Na política exterior, Lula reagiu a uma postagem do presidente argentino, Javier Milei, e mandou retirar o Brasil da custódia da embaixada Argentina na Venezuela, que foi esvaziada pelo ditador Nicolás Maduro, em Caracas. Os brasileiros saem e entra a primeira-ministra da Itália, Giorgia Meloni, que vai botar a bandeira tricolor italiana na embaixada, a pedido do Milei.

Ao mesmo tempo, enquanto acontecem essas manifestações no Irã para derrubar a ditadura teocrática dos aiatolás, a tal República Islâmica, os ministros de Relações Exteriores do Irã e do Brasil conversaram sobre o “sequestro” de Maduro.

Segundo nota do Irã, trata-se de uma cooperação próxima para enfrentar políticas unilaterais, isto é, enfrentar o presidente dos Estados Unidos, Donald Trump. Incrível. Eles dizem que a captura de Maduro foi uma clara violação à Carta da ONU.

Enquanto isso, a própria presidente interina da Venezuela, Delcy Rodríguez, vai para Washington conversar com Trump. Já está libertando os presos políticos, ou seja, está confessando que tinha presos políticos no país. E o Brasil vai para o lado do Irã, que está em queda.

Até domingo (11), já havia mais de 500 mortos nas manifestações no Irã. Uma imagem fabulosa mostra um, provavelmente, iraniano que subiu correndo, escalou a fachada da embaixada do Irã em Londres e substituiu a bandeira dos aiatolás pela bandeira da monarquia.

Enquanto isso, o herdeiro da coroa — é uma coroa de cerca de 2.500 anos, que vem da Pérsia — mora na Virgínia, pertinho de Washington, e queria conversar com Trump. Trump disse que agora não é conveniente e que é melhor deixar que o povo decida.

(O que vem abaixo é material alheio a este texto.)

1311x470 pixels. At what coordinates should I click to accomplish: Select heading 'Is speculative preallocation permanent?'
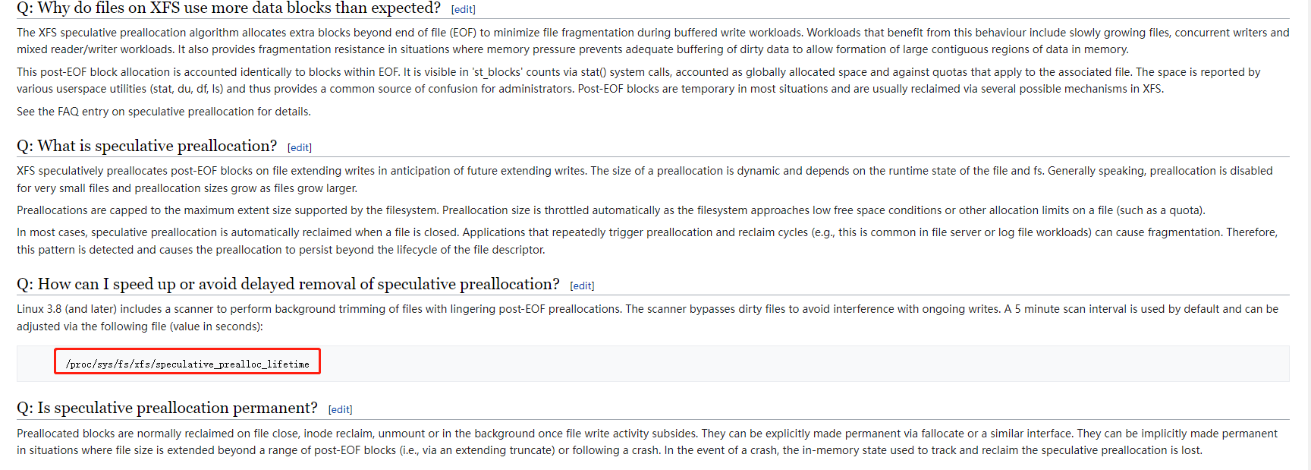[x=167, y=408]
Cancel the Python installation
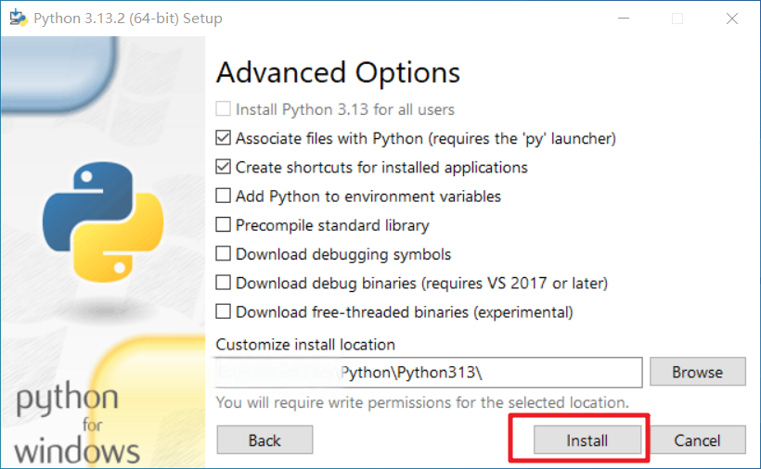The image size is (761, 469). pos(697,440)
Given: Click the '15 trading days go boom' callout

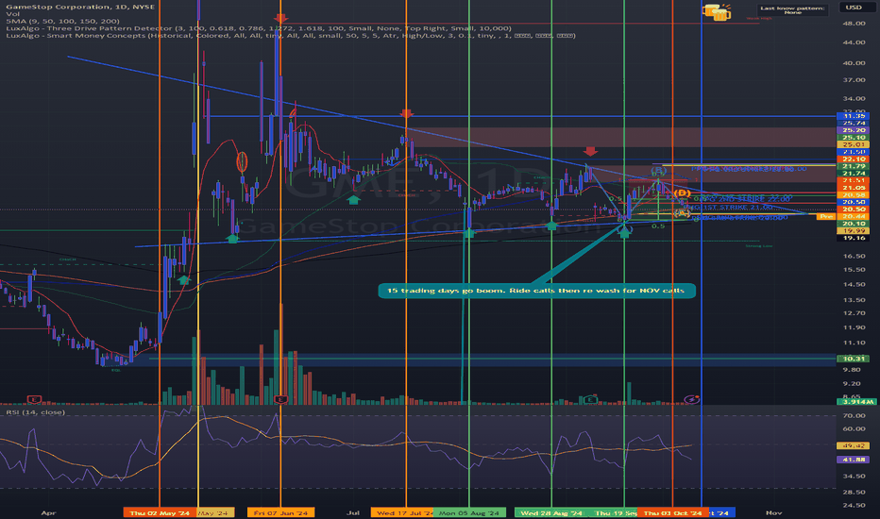Looking at the screenshot, I should [536, 290].
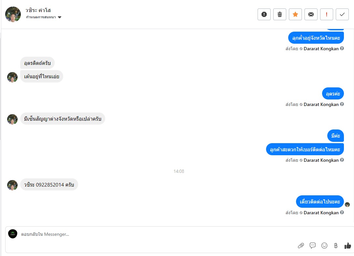This screenshot has width=354, height=256.
Task: Attach a file using the paperclip icon
Action: [x=301, y=246]
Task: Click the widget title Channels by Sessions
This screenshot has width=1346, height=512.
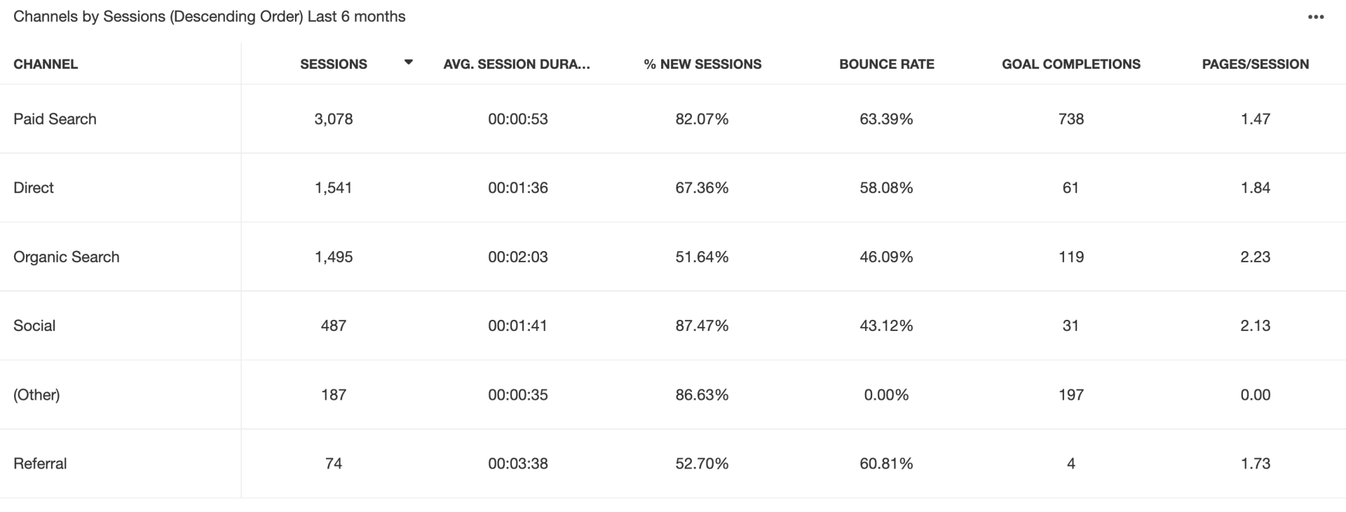Action: point(210,17)
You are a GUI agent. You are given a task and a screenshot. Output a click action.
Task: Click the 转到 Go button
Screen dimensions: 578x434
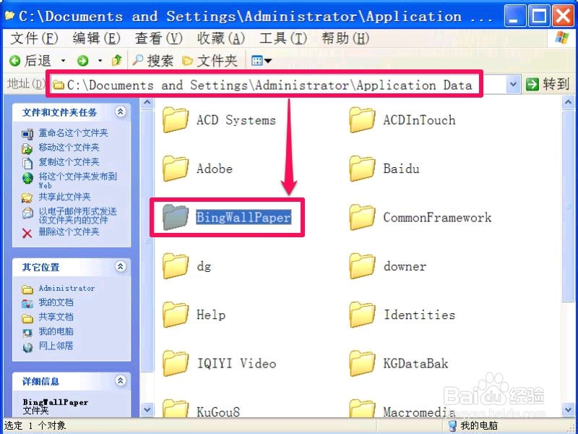[x=548, y=85]
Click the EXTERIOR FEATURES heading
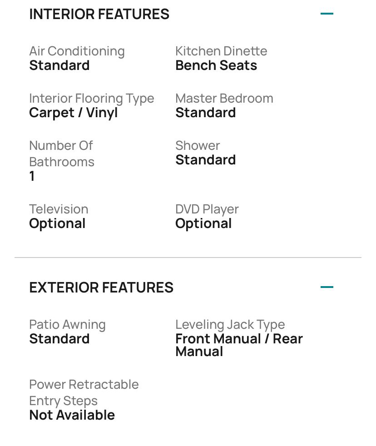 (x=101, y=287)

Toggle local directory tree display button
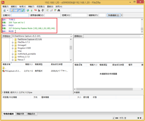click(x=16, y=10)
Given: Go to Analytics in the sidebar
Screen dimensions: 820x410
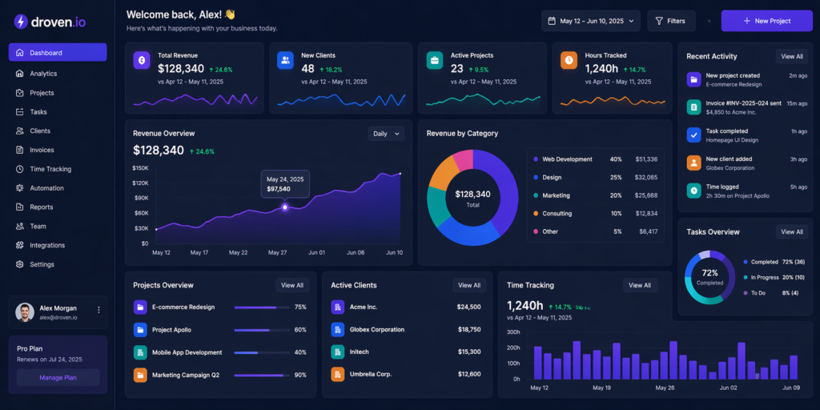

O Brasil eu não entendo, mesmo as coisas mais prosaicas e claras, é hora de não se meter a se aproximar ainda mais do Irã, mas estão se aproximando. O xá Reza Pahlavi foi casado com a imperatriz Farah Diba e, anteriormente, com a princesa Soraya Esfandiary-Bakhtiari. Um monte de crianças brasileiras receberam o nome Soraya por causa da mulher do xá do Irã.

Ele morreu com 60 anos — morreu cedo — no Egito. Lembro de uma foto dele acendendo o cigarro da Soraya. Não vejo uma feminista brasileira fazendo manifestação em favor da volta dos direitos das mulheres, que na República Islâmica não têm nenhum direito, zero, e tinham todos os direitos no tempo da monarquia.